DIRECTIVE: Copy word for word the lines from the line with "Image resolution: width=665" up to and including the line with "Action: pyautogui.click(x=558, y=340)", leaving out the pictures.
Start of EXTRACTED MATERIAL
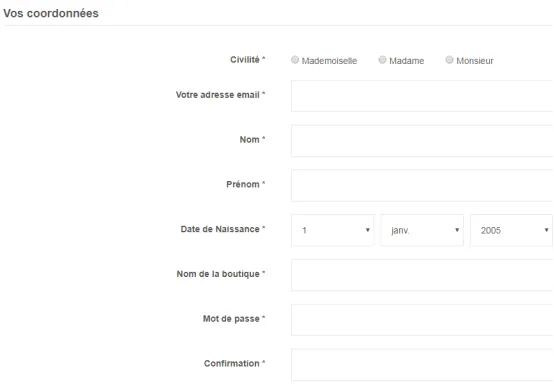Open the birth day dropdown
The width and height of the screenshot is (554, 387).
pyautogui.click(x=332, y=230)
End of EXTRACTED MATERIAL
Start of EXTRACTED MATERIAL
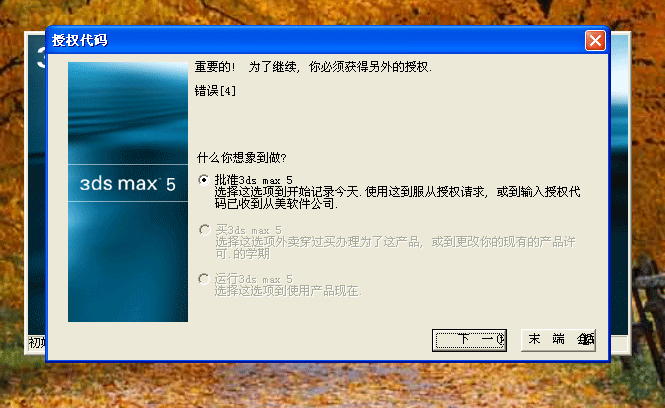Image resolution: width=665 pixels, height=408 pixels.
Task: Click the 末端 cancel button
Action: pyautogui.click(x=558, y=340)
End of EXTRACTED MATERIAL
FULL SOLUTION:
Image resolution: width=665 pixels, height=408 pixels.
Task: Click the 末端 cancel button
Action: pyautogui.click(x=558, y=340)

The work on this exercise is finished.